6 An open institution

STRATEGIC AIM 2: UCL is committed to remaining an open institution, and to attracting wholly on merit the most talented students and staff from the United Kingdom and around the world.


Foundation ethos

These were the distinctive qualities of UCL from the time of its foundation in 1826 and they continue to define UCL’s ethos and culture today. This was the university that challenged the monopoly of access to higher education exercised by the Church of England through Oxford and Cambridge. It opened up for the first time in England the opportunity for non-Anglicans to proceed to higher education and beyond: Catholics, Presbyterians, Dissenters, Jews, Unitarians and Quakers – and those of no faith
– were all now included. It was England’s first secular and nondiscriminatory university. It set out to remove the barriers not only of faith, but also of social class and race. In 1878, it took the pioneering step of opening access to women on
equal terms to men.

“Finally, the Council trust, that they are now about to lay the Foundation of an Institution well adapted to communicate liberal instruction to successive generations of those who are now excluded from it.”

These were radical and disruptive changes, and the foundation of the “Godless Institution of Gower Street” was strongly attacked by the establishment. But UCL established for England a new concept of the social function of a university for the future.

Access under the new tuition fee arrangements

UCL quad from Gower Street

The significant increase in tuition fees for undergraduate UK-EU students from 2012 entry poses a challenge to these values. There is concern that, notwithstanding the availability of subsidised loans repayable only when post-graduation income exceeds £21,000 a year, able students from less well-off backgrounds will be deterred from applying to university.

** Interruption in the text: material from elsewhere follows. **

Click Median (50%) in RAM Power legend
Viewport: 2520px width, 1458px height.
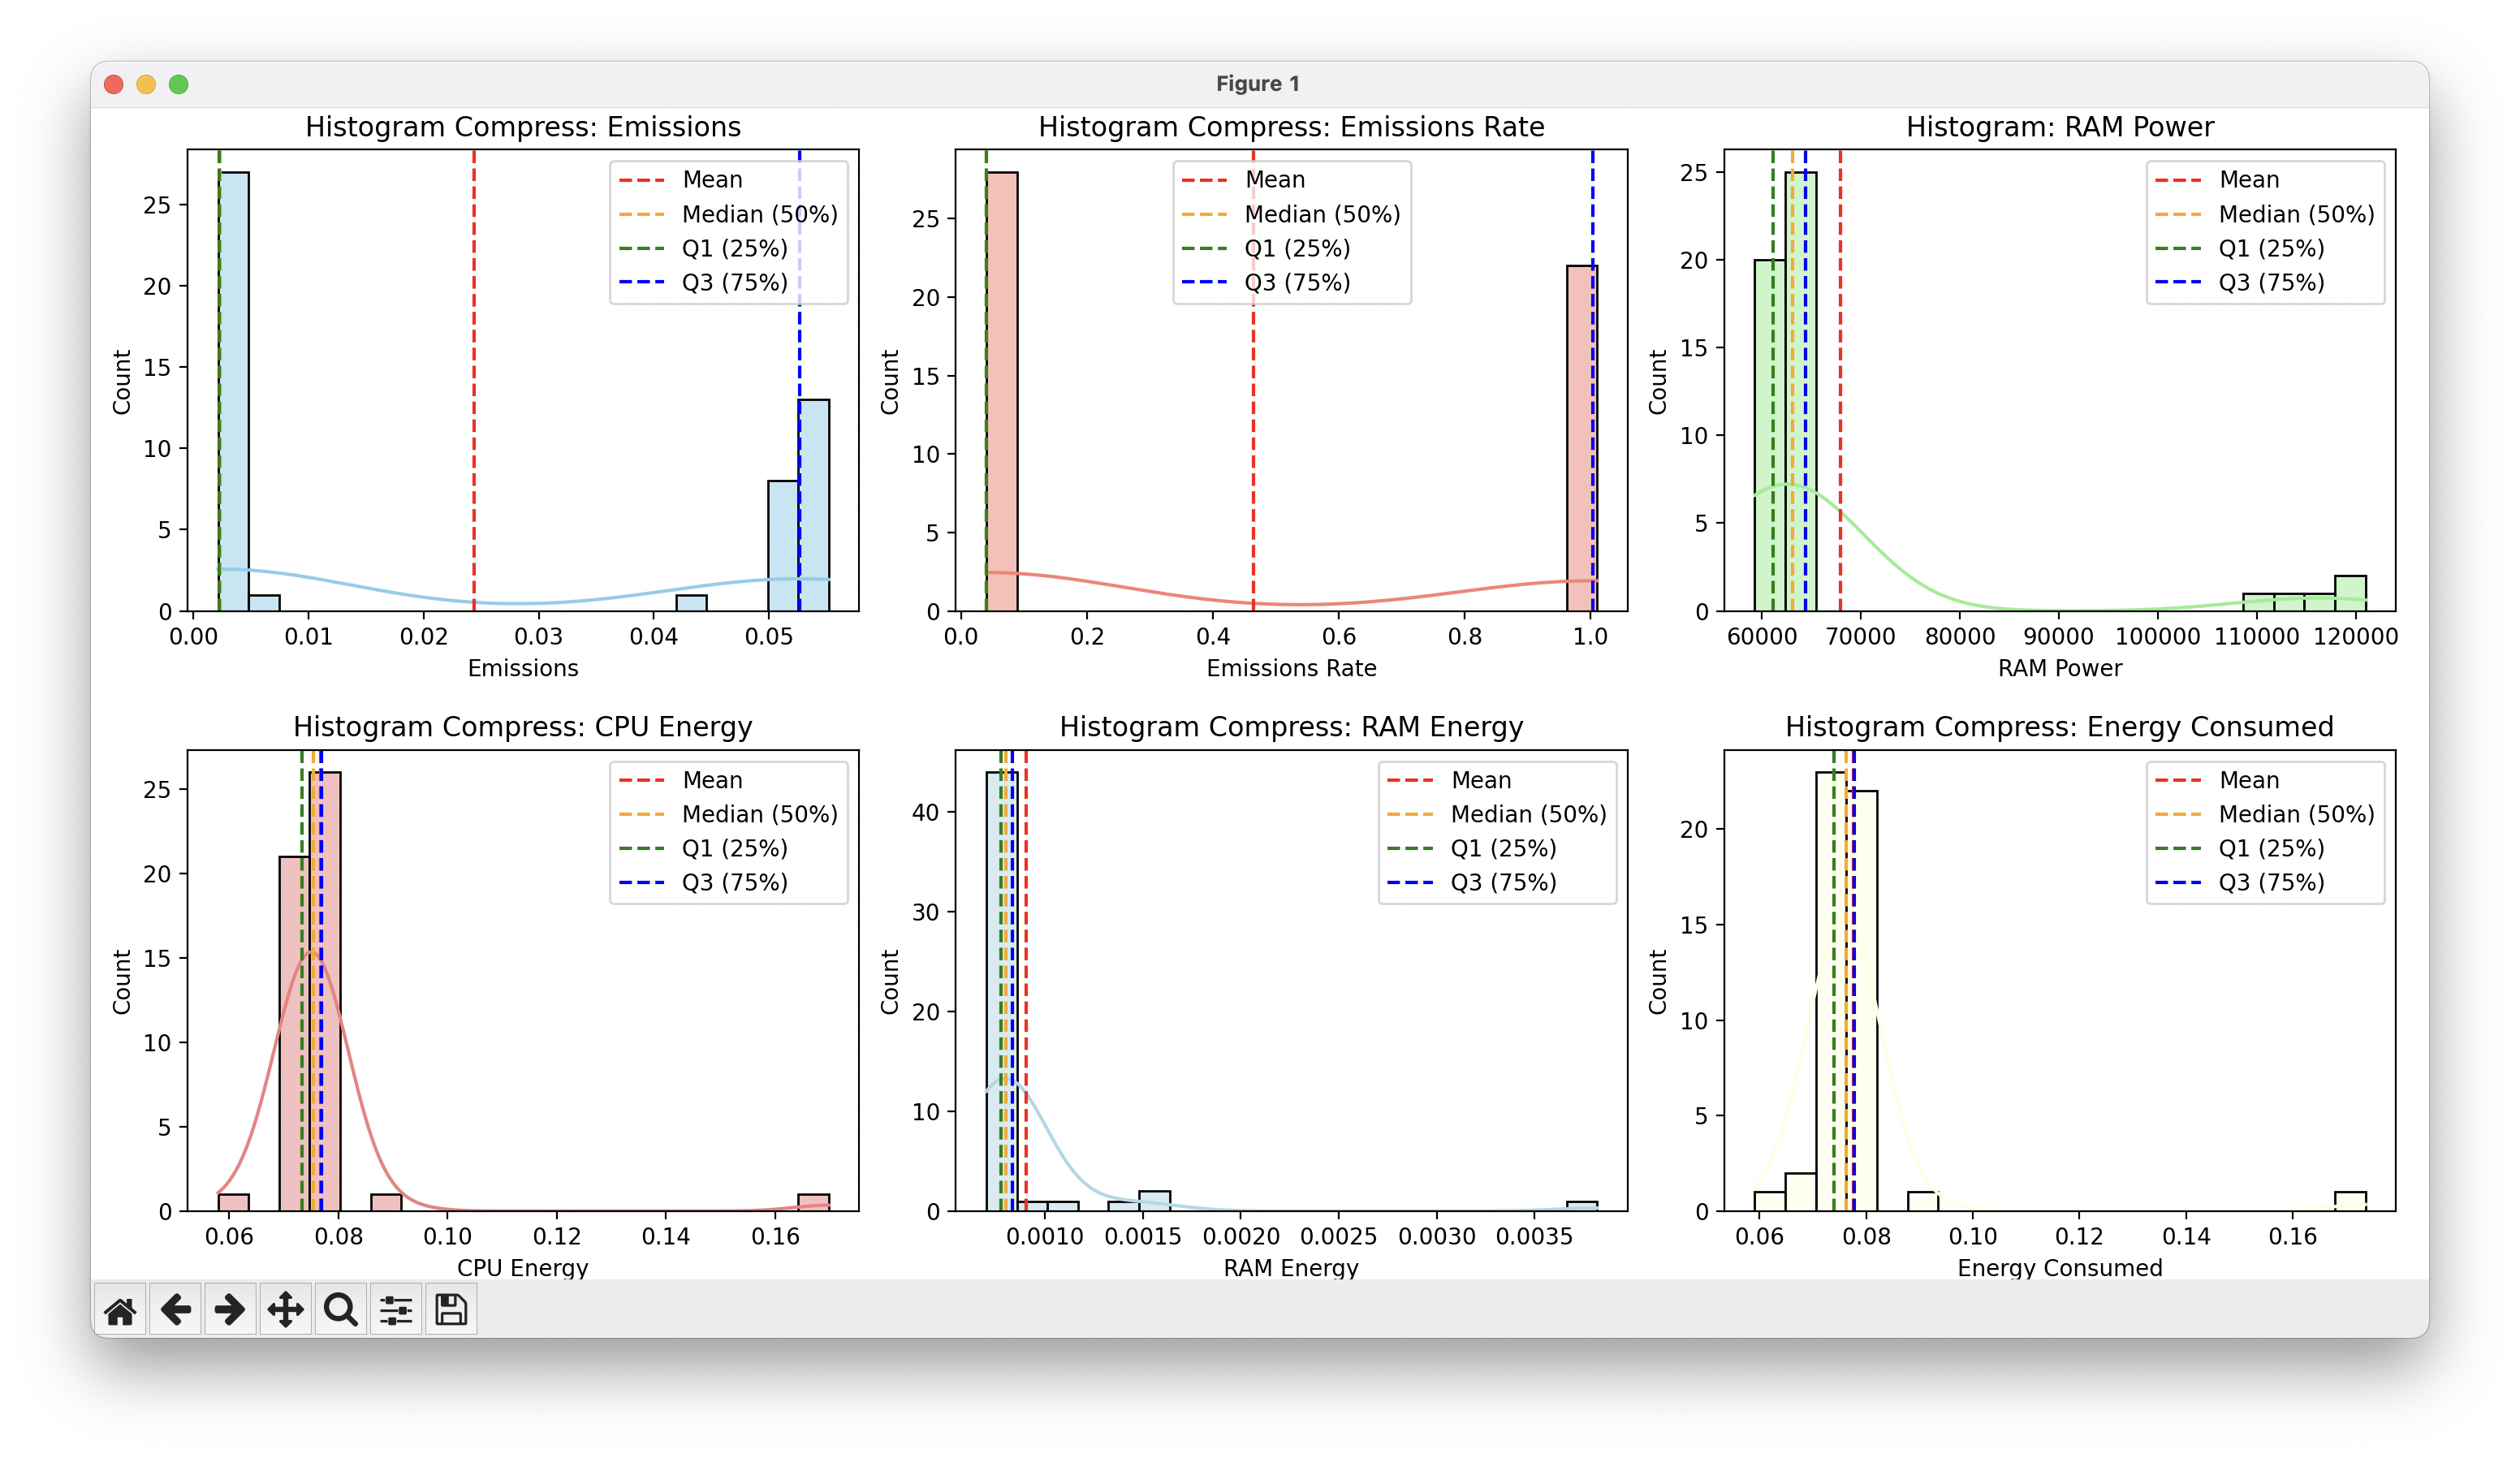click(2296, 214)

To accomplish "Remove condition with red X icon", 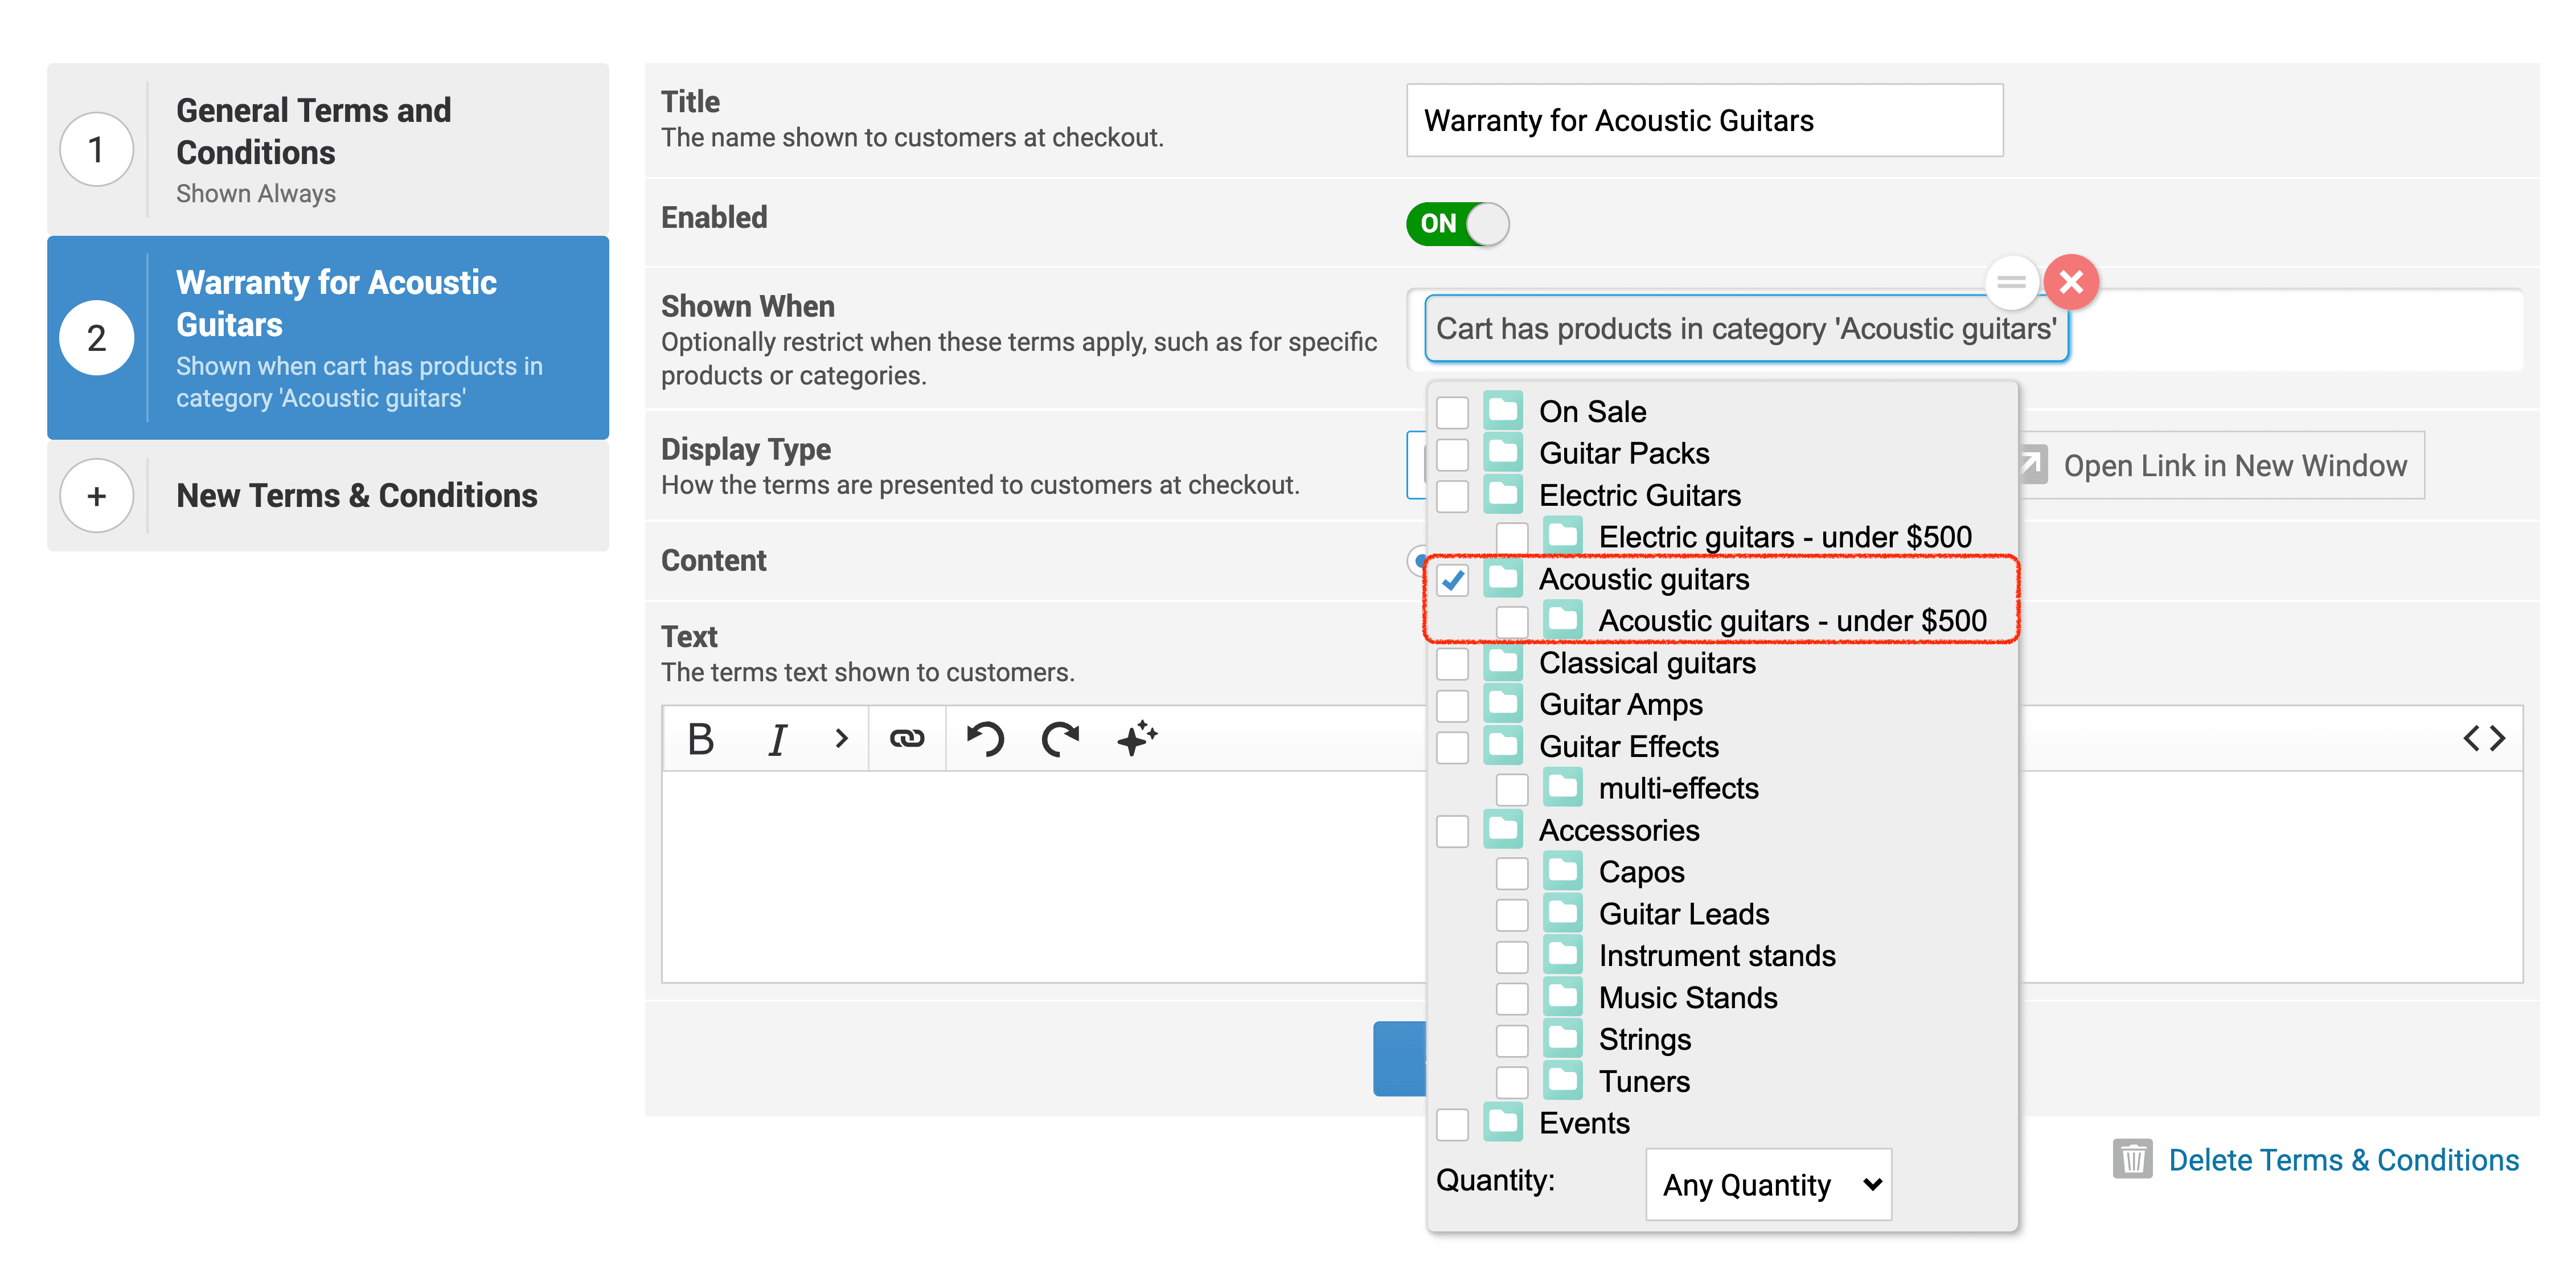I will (x=2071, y=282).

The need to provide financial support in order to ensure that we attract the best students from all backgrounds is recognised in the agreement we have concluded with the Office for Fair Access (OFFA). OFFA’s approval was required in order to permit the charging of a fee above £6,000. Our agreement anticipates that 30% of our additional tuition fee income will be spent on access measures. This means in the order of £7.3 million a year being distributed in financial aid, and a further £900,000 allocated to outreach activities.

In terms of the standard access indicators, UCL currently admits 65.3% of its UK undergraduate student population from state schools, 17.5% from lower social class, 3.8% from low participation neighbourhoods and 1.4% from families with no
previous higher education background and from low participation neighbourhoods. We seek to increase each of these proportions through new bursary and outreach commitments, including an increased percentage of intake from state schools by 10%.

We will participate in the Government’s National Scholarship Programme, benefiting students who are in their first year of study and who come from a household with an annual income of under £25,000. We will also separately support students from
households with an income between £25,000 and £42,600, and will allocate significant additional funds to the UCL Friends Programme Hardship Fund.

Raising aspiration and attainment

UCL’s experience has been that the most effective way to ensure that talented students do not miss out on the opportunities of a university education is early engagement through long-term coordinated outreach. UCL’s engagement with schools across London has had a major impact already on raising aspiration and attainment, resulting both in wider participation in higher education and also in promoting fair access – i.e. in ensuring that students aim high in their choice of university.

A major further contribution to this objective will be the UCL Academy, due to open in September 2012. UCL is the only university to have taken the step of becoming the sole sponsor of an academy. It will eventually have 1,200 pupils drawn from the surrounding area. The academy’s focus will be on mathematics, science and modern languages. We believe that a university’s sponsorship, sharing facilities and expertise and providing support to teachers and pupils, can bring about a fundamental improvement in the educational experience of pupils in the school and beyond. We will seek, as the Academy develops, to make its facilities available to pupils across Camden. It will not be a selective school, but will operate as a member of Camden’s
family of schools applying a shared admissions policy. It will not be a feeder school for UCL. It will have the broader educational and social mission of raising aspiration and attainment of all its students, preparing them for employment or higher education at
any university. We aim through this initiative to lead in the setting of new standards for secondary education in north London, both directly through the UCL Academy and in collaboration with other schools and partners.

We have a highly successful 12-year-old Partnership for Excellence with City and Islington College. We will devise further partnerships to overcome some of the major problems of mobility between UK universities, and to attract strong students from
other universities to advanced entry to undergraduate as well as postgraduate programmes at UCL.

Lecture theatre

Philanthropic support

From 2012, our total annual commitment to bursaries and other support will be more than £8 million. We are committed to this growing over the following years. Many UCL alumni and other generous friends have already pledged financial support to allow students from financially modest backgrounds to benefit from a high-quality education at UCL. They appreciate that this was a benefit that was not only free to them when they studied here, but that was in those days also supported by local authority maintenance grants. Our Development and Alumni Relations Office (DARO), supported by the UCL Campaign Executive Committee, will develop a major fundraising campaign to support our ambitions to continue to attract and admit students wholly on merit and without regard to personal financial circumstances.